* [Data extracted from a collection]
== Segment start ==
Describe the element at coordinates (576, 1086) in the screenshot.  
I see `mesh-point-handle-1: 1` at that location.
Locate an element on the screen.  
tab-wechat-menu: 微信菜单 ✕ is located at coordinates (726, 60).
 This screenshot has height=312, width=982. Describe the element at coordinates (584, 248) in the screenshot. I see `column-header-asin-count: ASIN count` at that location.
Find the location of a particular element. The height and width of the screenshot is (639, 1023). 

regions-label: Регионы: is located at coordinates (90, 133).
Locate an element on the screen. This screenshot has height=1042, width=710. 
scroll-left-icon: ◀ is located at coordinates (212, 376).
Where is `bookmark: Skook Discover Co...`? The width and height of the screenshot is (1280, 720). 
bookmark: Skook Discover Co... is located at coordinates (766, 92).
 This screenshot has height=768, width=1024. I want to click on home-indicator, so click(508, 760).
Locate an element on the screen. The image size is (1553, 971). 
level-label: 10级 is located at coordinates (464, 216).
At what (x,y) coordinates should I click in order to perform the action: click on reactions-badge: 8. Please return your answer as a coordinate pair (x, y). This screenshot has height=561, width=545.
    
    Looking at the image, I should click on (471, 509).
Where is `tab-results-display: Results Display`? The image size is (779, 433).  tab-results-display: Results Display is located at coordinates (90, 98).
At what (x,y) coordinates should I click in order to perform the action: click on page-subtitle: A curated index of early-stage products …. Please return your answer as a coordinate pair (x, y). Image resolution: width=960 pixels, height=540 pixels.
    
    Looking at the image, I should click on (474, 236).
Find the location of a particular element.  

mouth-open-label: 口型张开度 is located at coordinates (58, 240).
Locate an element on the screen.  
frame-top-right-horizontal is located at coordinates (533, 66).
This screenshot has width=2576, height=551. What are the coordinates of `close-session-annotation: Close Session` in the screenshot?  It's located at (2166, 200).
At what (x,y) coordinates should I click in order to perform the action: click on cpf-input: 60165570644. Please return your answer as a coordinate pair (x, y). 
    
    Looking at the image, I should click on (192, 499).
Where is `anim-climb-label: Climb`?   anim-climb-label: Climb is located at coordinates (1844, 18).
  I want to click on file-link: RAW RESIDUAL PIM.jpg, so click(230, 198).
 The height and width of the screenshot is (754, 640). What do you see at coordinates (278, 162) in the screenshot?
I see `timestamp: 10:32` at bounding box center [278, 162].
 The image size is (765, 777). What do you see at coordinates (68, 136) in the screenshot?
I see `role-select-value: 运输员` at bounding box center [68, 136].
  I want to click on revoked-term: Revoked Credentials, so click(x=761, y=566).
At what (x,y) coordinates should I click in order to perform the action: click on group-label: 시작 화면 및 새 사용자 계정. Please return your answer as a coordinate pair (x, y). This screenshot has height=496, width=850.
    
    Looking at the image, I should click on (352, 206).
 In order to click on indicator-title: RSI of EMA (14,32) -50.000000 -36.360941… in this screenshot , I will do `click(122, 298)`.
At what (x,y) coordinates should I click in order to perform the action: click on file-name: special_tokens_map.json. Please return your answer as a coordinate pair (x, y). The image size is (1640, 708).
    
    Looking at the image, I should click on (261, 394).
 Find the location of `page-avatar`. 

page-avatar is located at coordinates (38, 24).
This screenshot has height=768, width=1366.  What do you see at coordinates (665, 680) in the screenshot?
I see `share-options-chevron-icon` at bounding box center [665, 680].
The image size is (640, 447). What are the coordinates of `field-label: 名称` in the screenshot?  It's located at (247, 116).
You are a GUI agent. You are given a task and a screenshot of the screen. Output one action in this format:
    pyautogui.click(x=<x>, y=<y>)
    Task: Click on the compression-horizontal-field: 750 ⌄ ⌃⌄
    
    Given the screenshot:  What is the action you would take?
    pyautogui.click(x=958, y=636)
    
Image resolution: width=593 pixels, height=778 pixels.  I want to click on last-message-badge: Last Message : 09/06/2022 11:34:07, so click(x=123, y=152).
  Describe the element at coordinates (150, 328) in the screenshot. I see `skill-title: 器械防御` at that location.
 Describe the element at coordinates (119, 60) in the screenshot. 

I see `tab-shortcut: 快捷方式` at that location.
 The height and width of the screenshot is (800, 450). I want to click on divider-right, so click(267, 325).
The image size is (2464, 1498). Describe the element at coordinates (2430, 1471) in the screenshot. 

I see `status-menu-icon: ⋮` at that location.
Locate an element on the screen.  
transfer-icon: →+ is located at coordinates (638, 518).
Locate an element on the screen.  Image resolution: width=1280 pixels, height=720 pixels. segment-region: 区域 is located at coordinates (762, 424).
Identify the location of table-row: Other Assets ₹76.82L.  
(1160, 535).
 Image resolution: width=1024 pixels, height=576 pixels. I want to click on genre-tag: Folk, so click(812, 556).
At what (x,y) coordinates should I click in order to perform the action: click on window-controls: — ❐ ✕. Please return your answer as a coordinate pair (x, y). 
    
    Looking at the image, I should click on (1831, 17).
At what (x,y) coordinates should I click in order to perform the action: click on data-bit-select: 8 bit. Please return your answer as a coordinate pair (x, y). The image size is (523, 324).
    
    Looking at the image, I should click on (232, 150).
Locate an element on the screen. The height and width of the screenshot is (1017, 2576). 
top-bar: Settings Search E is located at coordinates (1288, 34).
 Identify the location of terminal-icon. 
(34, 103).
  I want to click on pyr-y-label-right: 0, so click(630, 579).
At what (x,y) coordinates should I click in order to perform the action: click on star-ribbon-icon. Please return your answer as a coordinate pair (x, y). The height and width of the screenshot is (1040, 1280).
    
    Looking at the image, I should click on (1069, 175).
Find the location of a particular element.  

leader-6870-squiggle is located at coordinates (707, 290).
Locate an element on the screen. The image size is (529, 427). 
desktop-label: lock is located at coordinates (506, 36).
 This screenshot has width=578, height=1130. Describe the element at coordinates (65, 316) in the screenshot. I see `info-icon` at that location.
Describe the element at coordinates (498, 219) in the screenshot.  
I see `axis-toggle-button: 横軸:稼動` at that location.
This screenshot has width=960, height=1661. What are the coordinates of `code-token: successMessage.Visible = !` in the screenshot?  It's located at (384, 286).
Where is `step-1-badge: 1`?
== Segment end ==
* [Assignment] Please reproduce all the records above line for line, without any changes.

* [Reply to the task]
Describe the element at coordinates (576, 1086) in the screenshot.  
I see `mesh-point-handle-1: 1` at that location.
Locate an element on the screen.  
tab-wechat-menu: 微信菜单 ✕ is located at coordinates (726, 60).
 This screenshot has height=312, width=982. Describe the element at coordinates (584, 248) in the screenshot. I see `column-header-asin-count: ASIN count` at that location.
Find the location of a particular element. The height and width of the screenshot is (639, 1023). 

regions-label: Регионы: is located at coordinates (90, 133).
Locate an element on the screen. This screenshot has height=1042, width=710. 
scroll-left-icon: ◀ is located at coordinates (212, 376).
Where is `bookmark: Skook Discover Co...`? The width and height of the screenshot is (1280, 720). 
bookmark: Skook Discover Co... is located at coordinates (766, 92).
 This screenshot has height=768, width=1024. I want to click on home-indicator, so click(508, 760).
Locate an element on the screen. The image size is (1553, 971). 
level-label: 10级 is located at coordinates (464, 216).
At what (x,y) coordinates should I click in order to perform the action: click on reactions-badge: 8. Please return your answer as a coordinate pair (x, y). This screenshot has height=561, width=545.
    
    Looking at the image, I should click on (471, 509).
Where is `tab-results-display: Results Display`? The image size is (779, 433).  tab-results-display: Results Display is located at coordinates (90, 98).
At what (x,y) coordinates should I click in order to perform the action: click on page-subtitle: A curated index of early-stage products …. Please return your answer as a coordinate pair (x, y). Image resolution: width=960 pixels, height=540 pixels.
    
    Looking at the image, I should click on (474, 236).
Find the location of a particular element.  

mouth-open-label: 口型张开度 is located at coordinates (58, 240).
Locate an element on the screen.  
frame-top-right-horizontal is located at coordinates (533, 66).
This screenshot has width=2576, height=551. What are the coordinates of `close-session-annotation: Close Session` in the screenshot?  It's located at (2166, 200).
At what (x,y) coordinates should I click in order to perform the action: click on cpf-input: 60165570644. Please return your answer as a coordinate pair (x, y). 
    
    Looking at the image, I should click on (192, 499).
Where is `anim-climb-label: Climb`?   anim-climb-label: Climb is located at coordinates (1844, 18).
  I want to click on file-link: RAW RESIDUAL PIM.jpg, so click(230, 198).
 The height and width of the screenshot is (754, 640). What do you see at coordinates (278, 162) in the screenshot?
I see `timestamp: 10:32` at bounding box center [278, 162].
 The image size is (765, 777). What do you see at coordinates (68, 136) in the screenshot?
I see `role-select-value: 运输员` at bounding box center [68, 136].
  I want to click on revoked-term: Revoked Credentials, so click(x=761, y=566).
At what (x,y) coordinates should I click in order to perform the action: click on group-label: 시작 화면 및 새 사용자 계정. Please return your answer as a coordinate pair (x, y). This screenshot has height=496, width=850.
    
    Looking at the image, I should click on (352, 206).
 In order to click on indicator-title: RSI of EMA (14,32) -50.000000 -36.360941… in this screenshot , I will do `click(122, 298)`.
At what (x,y) coordinates should I click in order to perform the action: click on file-name: special_tokens_map.json. Please return your answer as a coordinate pair (x, y). The image size is (1640, 708).
    
    Looking at the image, I should click on (261, 394).
 Find the location of `page-avatar`. 

page-avatar is located at coordinates (38, 24).
This screenshot has height=768, width=1366.  What do you see at coordinates (665, 680) in the screenshot?
I see `share-options-chevron-icon` at bounding box center [665, 680].
The image size is (640, 447). What are the coordinates of `field-label: 名称` in the screenshot?  It's located at (247, 116).
You are a GUI agent. You are given a task and a screenshot of the screen. Output one action in this format:
    pyautogui.click(x=<x>, y=<y>)
    Task: Click on the compression-horizontal-field: 750 ⌄ ⌃⌄
    
    Given the screenshot:  What is the action you would take?
    pyautogui.click(x=958, y=636)
    
Image resolution: width=593 pixels, height=778 pixels.  I want to click on last-message-badge: Last Message : 09/06/2022 11:34:07, so click(x=123, y=152).
  Describe the element at coordinates (150, 328) in the screenshot. I see `skill-title: 器械防御` at that location.
 Describe the element at coordinates (119, 60) in the screenshot. 

I see `tab-shortcut: 快捷方式` at that location.
 The height and width of the screenshot is (800, 450). I want to click on divider-right, so click(267, 325).
The image size is (2464, 1498). Describe the element at coordinates (2430, 1471) in the screenshot. 

I see `status-menu-icon: ⋮` at that location.
Locate an element on the screen.  
transfer-icon: →+ is located at coordinates (638, 518).
Locate an element on the screen.  Image resolution: width=1280 pixels, height=720 pixels. segment-region: 区域 is located at coordinates (762, 424).
Identify the location of table-row: Other Assets ₹76.82L.  
(1160, 535).
 Image resolution: width=1024 pixels, height=576 pixels. I want to click on genre-tag: Folk, so click(812, 556).
At what (x,y) coordinates should I click in order to perform the action: click on window-controls: — ❐ ✕. Please return your answer as a coordinate pair (x, y). 
    
    Looking at the image, I should click on (1831, 17).
At what (x,y) coordinates should I click in order to perform the action: click on data-bit-select: 8 bit. Please return your answer as a coordinate pair (x, y). The image size is (523, 324).
    
    Looking at the image, I should click on (232, 150).
Locate an element on the screen. The height and width of the screenshot is (1017, 2576). 
top-bar: Settings Search E is located at coordinates (1288, 34).
 Identify the location of terminal-icon. 
(34, 103).
  I want to click on pyr-y-label-right: 0, so click(630, 579).
At what (x,y) coordinates should I click in order to perform the action: click on star-ribbon-icon. Please return your answer as a coordinate pair (x, y). The height and width of the screenshot is (1040, 1280).
    
    Looking at the image, I should click on (1069, 175).
Find the location of a particular element.  

leader-6870-squiggle is located at coordinates (707, 290).
Locate an element on the screen. The image size is (529, 427). 
desktop-label: lock is located at coordinates (506, 36).
 This screenshot has width=578, height=1130. Describe the element at coordinates (65, 316) in the screenshot. I see `info-icon` at that location.
Describe the element at coordinates (498, 219) in the screenshot.  
I see `axis-toggle-button: 横軸:稼動` at that location.
This screenshot has width=960, height=1661. What are the coordinates of `code-token: successMessage.Visible = !` in the screenshot?  It's located at (384, 286).
Where is `step-1-badge: 1`?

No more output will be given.